Unlocking the potential of Māori land ownership
Since 1840 Māori land ownership in New Zealand has dropped to 5.5 per cent - about 1.5 million hectares, divided into 27,000 land blocks.
Land (whenua) is considered taonga tuku iho (cultural property, heritage) and of special importance to Māori.
Within this context, many whānau (family networks), hapu (wider family networks), and iwi (tribes) are looking for ways to ensure their land is used in a way that meets their economic, social, environmental and cultural aspirations.
In 2011 a Māori Land Visualisation Tool to assist Māori land owners with basic land resource information was launched. But unlocking the potential of Māori land requires an understanding and application of Māori values, assets (taonga), governance and decision-making. That is, it’s not as straight forward as putting things online.
For Blair Waipara, Whenua Development Programme Lead at Te Puni Kōkiri, the opportunity to unlock this potential lies with the knowledge and skills of mana whenua , the Māori landowners themselves.
He has experienced and see first-hand the results of value-based whenua management to support Māori whānau to thrive
“On the surface this may look like a land management issue. But it’s more than that. It’s an opportunity to change lives of whānau – connect them to their land, restore whakapapa (lineage through to the land) and build futures that have economic sustainability, whānau and mana woven in”.
A Whenua Knowledge online hub is one of the key initiatives of the Whenua Māori Programme. Its purpose is to give Māori landowners, trustees and whānau the most up-to-date and trusted information about their whenua to support their planning, investments and aspirations.
For the hub to make a difference, Waipara says, it needed to be co-designed.
“We need to involve Māori people in the Whenua Knowledge Hub development process. It’s for them, so it needs to work for them. Our job is to understand their needs."
Building quick prototypes for critical parts of the digital hub was key to this fast-paced approach. So was testing them with Māori land owners in a way that made them feel comfortable to speak honestly, and feel listened to.
A Core Design Team made up of Te Puni Kōkiri, Ministry of Justice Māori Land Court and ThinkPlace was established. We aligned our existing knowledge, and tabled our assumptions about what Māori landowners needed to meet their whenua aspirations.
From here we dove straight into prototype development, reaching out to our networks to invite a wide range of Māori landowners to user reference group sessions.
How we did it
Māori landowners gave feedback on our initial prototypes. User reference group attendees represented a wide spectrum of experience and engagement land ownership – from kaumatua and kuia (elders), to rangatahi (young people), to professionals and those with emerging experience of managing their whenua.
We presented rough examples of tools and features of a possible online hub and noted participants’ reactions, questions and feedback.
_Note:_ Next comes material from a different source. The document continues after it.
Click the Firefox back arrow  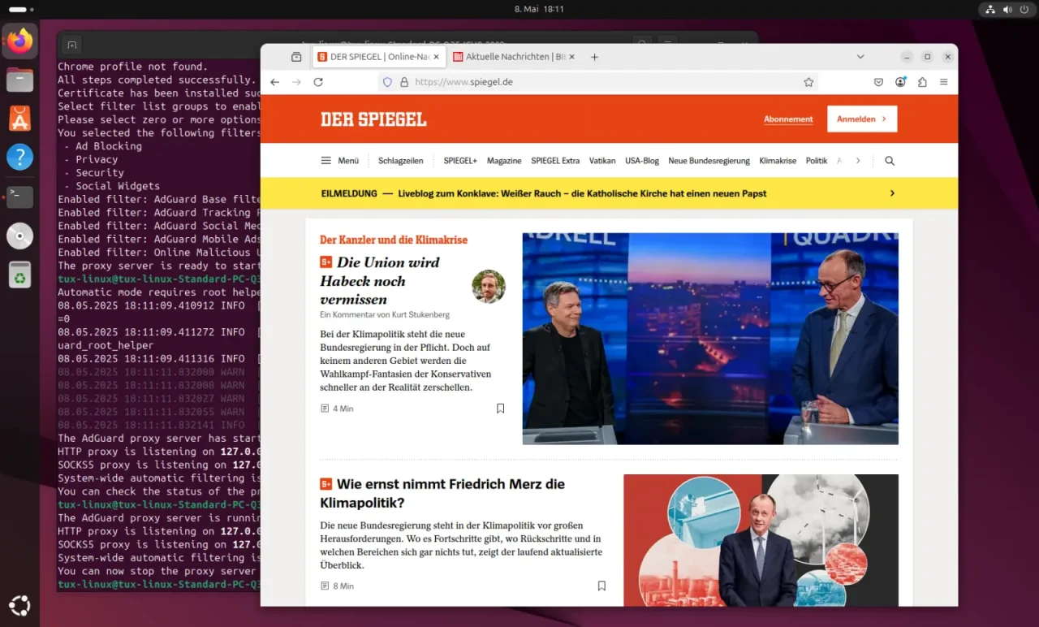pos(275,82)
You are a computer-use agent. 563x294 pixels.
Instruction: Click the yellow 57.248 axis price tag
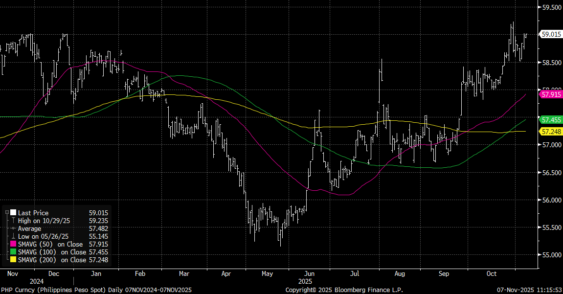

We were particularly interested in understanding what Māori landowners would be seeking, why this was important, and what would give them confidence to use the online tools.
After each User Reference Group the Core Design Team reviewed and made sense of what we heard. The Māori landowner insights informed prototype changes validations. High-level commonalities – the key concepts and values formed the digital hub foundational principles.
Finally, we refined new knowledge into presentable and focused visual information, ensuring that Te Puni Kōkiri was well-prepared for the next stage of the digital online hub development including:
- Principles and frameworks to design the online hub in a way that will authentically represent the needs of Māori landowners
- Information architecture based on a structure that makes sense to users and meet their expectations
- Key features that will enable Māori landowners to confidently move towards their whenua aspirations
- Digital and human services integration recommendations so that gaps in the Māori landowner whenua development experience are avoided
Designing with Māori landowners remains a core component of the digital hub development.
Not only did ThinkPlace give the Whenua Development programme confidence that an online digital hub would be valuable to Māori landowners, it gave Māori landowners confidence that this was an authentic and worthwhile process that had their whenua and whānau at its heart. It also gave Ministers confidence in using co-design as a way to design all future programme elements.
In May 2019, Minister Mahuta and Justice Minister Andrew Little announced that the Government will invest $56.1 million into the Whenua Māori Programme over the next four years.
“The Whenua Māori Programme recognises the challenges facing Māori freehold landowners and the value of pursuing opportunities which will lead to the sustainable and inter-generational development of the land and its people,” he said.